Veo como del edificio del que desconozco su función salen dos policías y se acercan a la turba. La gente, como animada por la presencia policial patea con más saña, si eso es posible, al chaval. Los agentes, cogen al chico por los brazos y se lo llevan aun a rastras al interior de lo que ahora sé que es la comisaria. Poco después, los mismos policías salen y se ponen a charlar con los tres captores. Vuelven a comentar ahora con más detalle lo que pasó. Que si son trabajadores de la gasolinera y que en un momento han pillado al chaval robando una bolsa de patatas fritas. Que ha echado a correr pero que ellos eran más rápidos y que después al no querer venir a la comisaria, le han tenido que obligar. Los guardias asienten y dejan irse a los chicos. Acabo por saber que el grupo de gente delante de la comisaria está esperando a que suelten a sus familiares que están encarcelados dentro.

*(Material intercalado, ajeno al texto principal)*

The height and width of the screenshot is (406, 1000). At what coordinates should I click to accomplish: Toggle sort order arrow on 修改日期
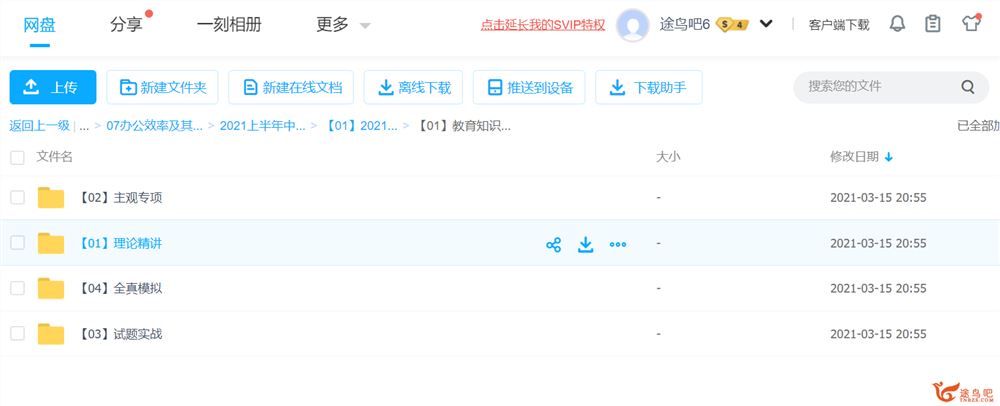pos(888,157)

Más tarde, una vez en casa le preguntaré a Adri, sobre que le pasará al chico y me dirá que con seguridad le tendrán un par de días encerrado en el calabozo, dándole palizas antes de soltarlo.
Sin darme tiempo a aburrirme veo como empieza a salir la gente de la reunión. Salen como si de una procesión laica se tratase. Primero tal y como corresponde a su rango, los “Sobas” los jefes de las aldeas, vestidos tan solemnes como suelen, a continuación, el personal sanitario, seguidos de parteras y curanderas de la zona y por ultimo mis compañeros. Me acerco y les pregunto qué tal ha ido. Las sonrisas en sus caras, lo dice todo. Como por la mañana, les ayudo a desmontar y guardar las cosas y poco antes de las cinco y media estamos saliendo de Samba Cajú para volver a N’dalatando. La conversación en el coche gira sobre lo que han vivido en la reunión, de las reacciones de unos y de otros, de las estrategias a seguir en el futuro. Están excitados y alegres, incuso se olvidan de mi presencia y dejan de hablar portugués para hablar en Quimbundo. Dejo de escucharles y me pierdo en el paisaje. Me fijo en que, a lo lejos, en el oeste, se ven las nubes de vapor que levantan las cataratas de Calandula.
Mientras descendemos, comienza a anochecer. Poco después llegamos al cruce de Lucala y cogemos la carretera general. Ya no me sorprende ver gente andando por la carretera. Lo que me sigue sorprendiendo es que sigo sin saber de dónde vienen o a donde van. No hay ningún pueblo o aldea cerca. Tampoco me asombra ya, ver los restos de vehículos, sobre todo camiones, accidentados y desvalijados que aparecen cada poco Km en las cunetas. Una hora después estamos entrando en N’dalatando.